Encerra-se na próxima sexta-feira, 31, o prazo para entrega da Escrituração Contábil Digital (ECD) ano-base 2018. Neste ano, há novidades, como, por exemplo, as introduzidas pela Instrução Normativa RFB nº 1.894/2019, de 16 de maio último.

A Escrituração Contábil Digital integra o projeto SPED. De acordo com a Receita Federal, seu objetivo é substituir a escrituração em papel pela escrituração transmitida via arquivo digital.

Na prática, corresponde à obrigação de transmitir os seguintes livros em versão digital:

 

- Livro Diário e seus auxiliares, se houver;

 

- Livro Razão e seus auxiliares, se houver;

 

- Livro Balancetes Diários, Balanços e fichas de lançamento comprobatórias dos assentamentos neles transcritos.

 

Lembrando que o contribuinte deve utilizar o próprio Programa Gerador de Escrituração (PGE) para assinar on-line o arquivo com o uso de certificado digital. Caso ainda não possua certificado digital, pode procurar a unidade da Certificaminas mais próxima para adquiri-lo.

 

Mudança para sociedade em conta de participação

 

Publicada no Diário Oficial da União no dia 16 de maio deste ano, a Instrução Normativa RFB nº 1.894/2019 prevê que a escrituração das operações de sociedade em conta de participação deverá ser efetuada em livros próprios.

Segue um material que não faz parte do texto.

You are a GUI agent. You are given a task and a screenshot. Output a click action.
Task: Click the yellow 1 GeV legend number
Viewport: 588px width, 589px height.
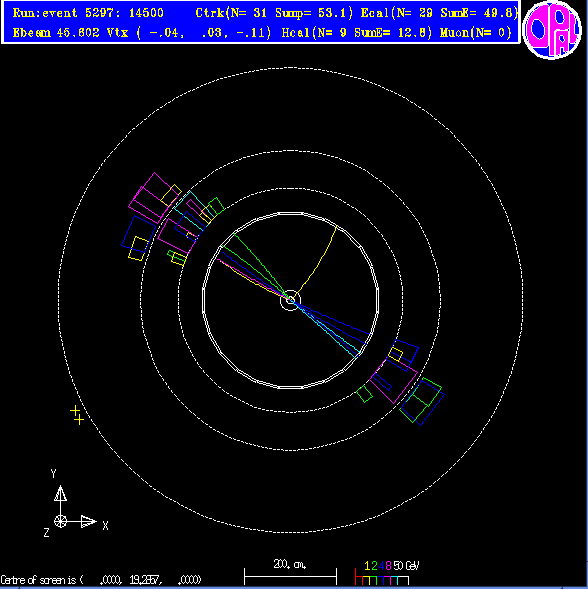tap(367, 566)
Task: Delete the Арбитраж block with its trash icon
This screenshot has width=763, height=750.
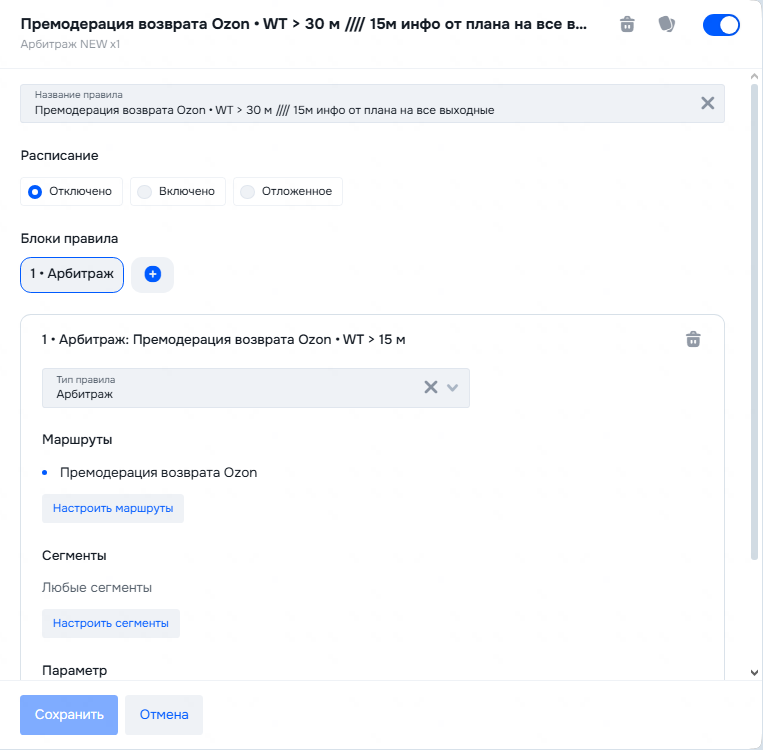Action: tap(693, 340)
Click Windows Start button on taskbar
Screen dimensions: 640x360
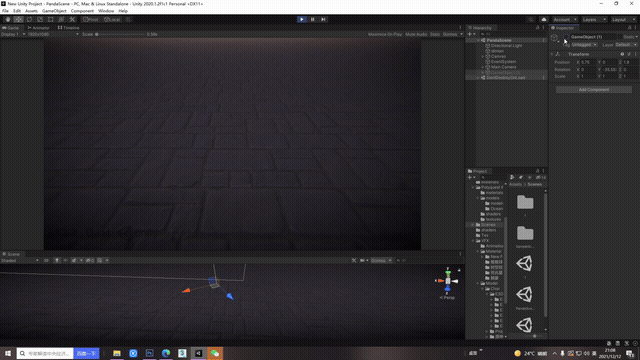(x=7, y=353)
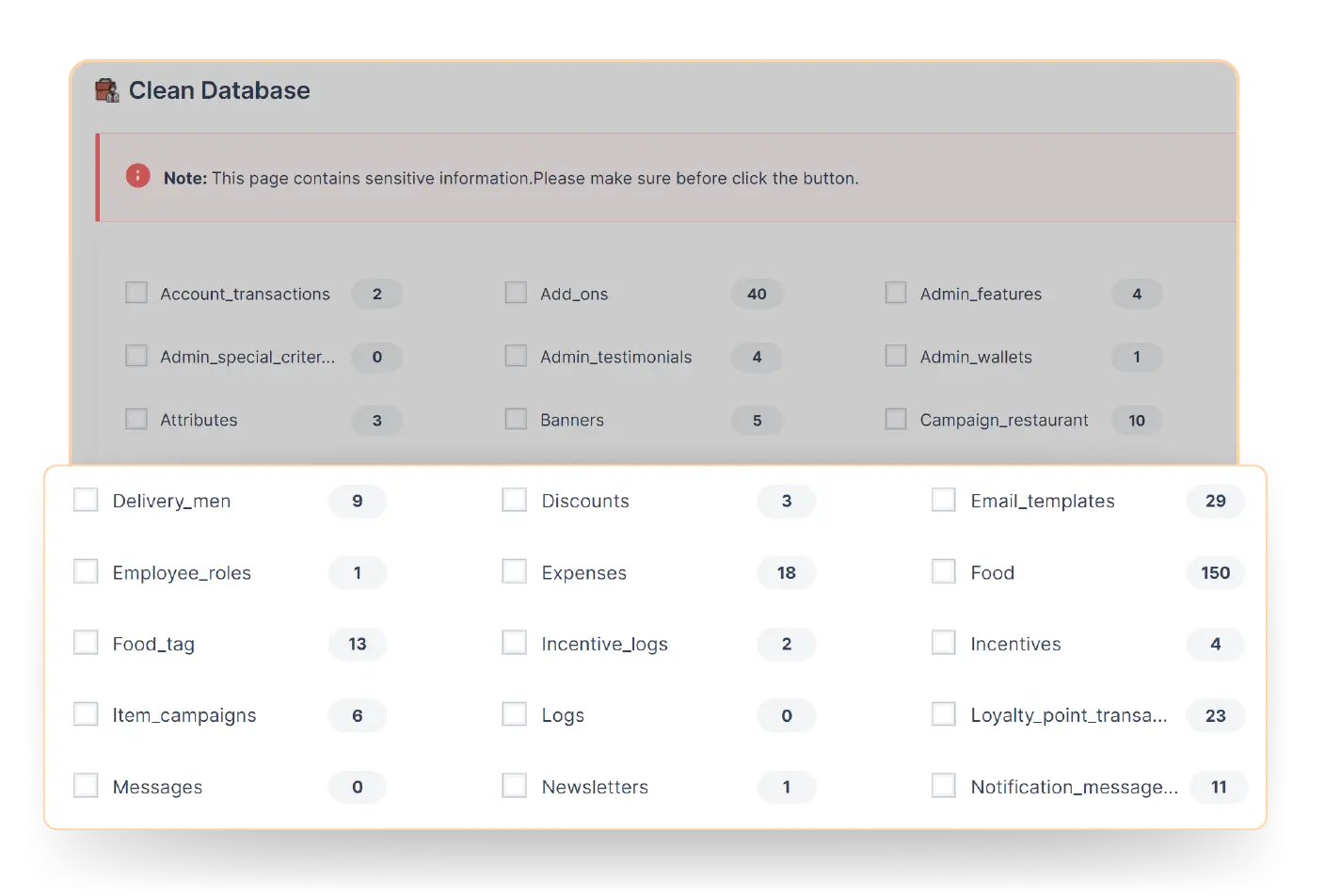The width and height of the screenshot is (1325, 896).
Task: Select the Delivery_men checkbox
Action: (x=86, y=500)
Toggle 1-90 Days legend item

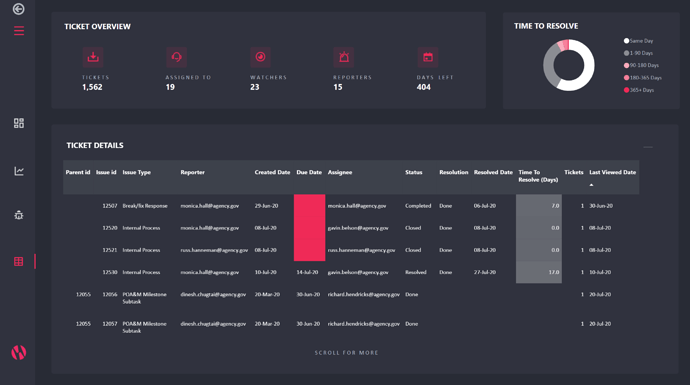pos(639,53)
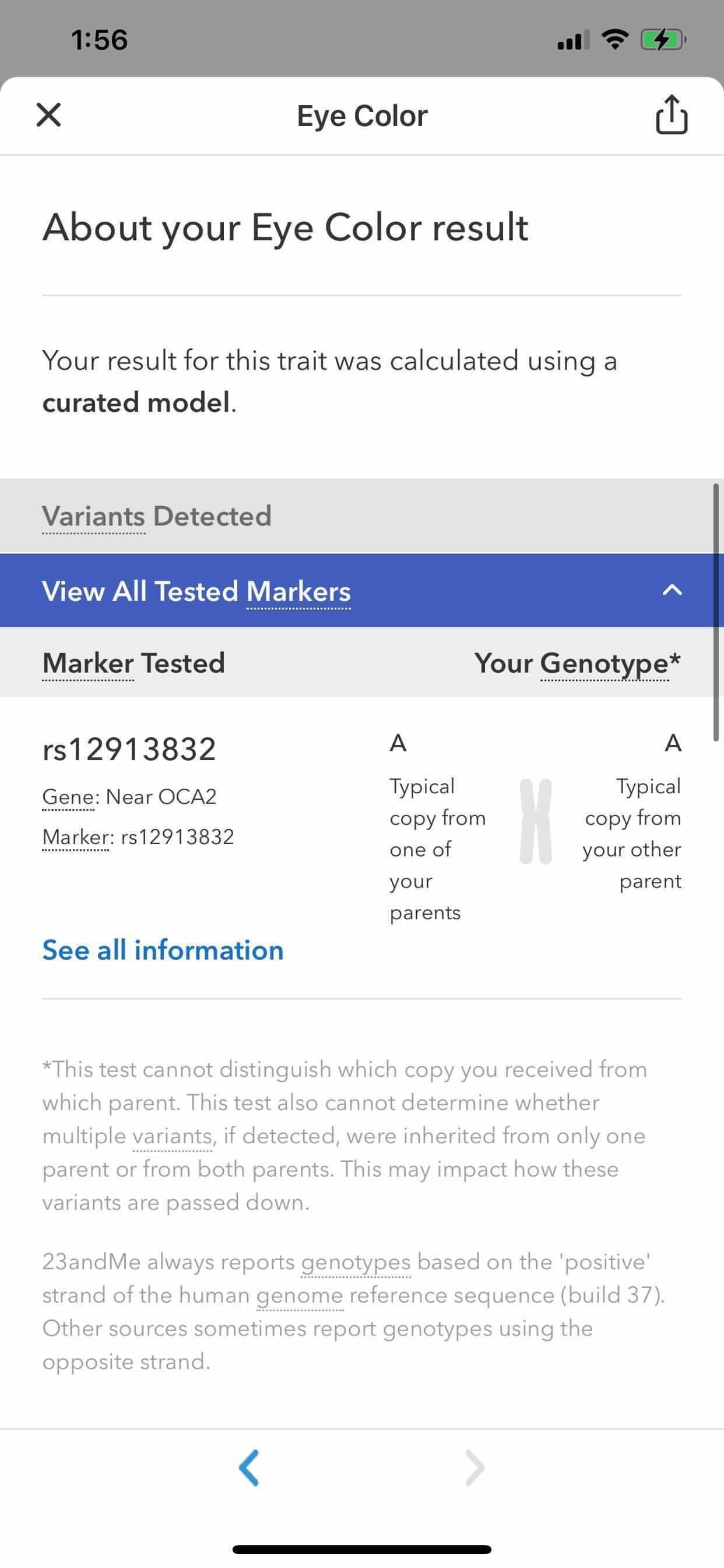Tap underlined Marker in column header
Viewport: 724px width, 1568px height.
[x=87, y=663]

Pela legislação anterior, essas entidades poderiam apresentar a escrituração como livros auxiliares do sócio ostensivo. No entanto, conforme divulgado pela Receita Federal, essa possibilidade foi extinta com a publicação do Regulamento do Imposto de Renda em novembro de 2018. Por isso, houve a adequação da norma.

 

Aumenta limite para pessoas jurídicas imunes e isentas

 

A IN RFB nº 1.894/2019 alterou também o valor limite para dispensa da obrigatoriedade de apresentação da Escrituração Contábil Digital (ECD) das pessoas jurídicas imunes e isentas. Segundo a Receita, para simplificar as obrigações acessórias, ficam dispensadas de apresentar a ECD as entidades imunes e isentas que auferirem, no ano-calendário, receitas, doações, incentivos, subvenções, contribuições, auxílios, convênios e ingressos assemelhados cuja soma seja inferior a R$ 4,8 milhões. Antes, o limite era de R$ 1,2 milhão.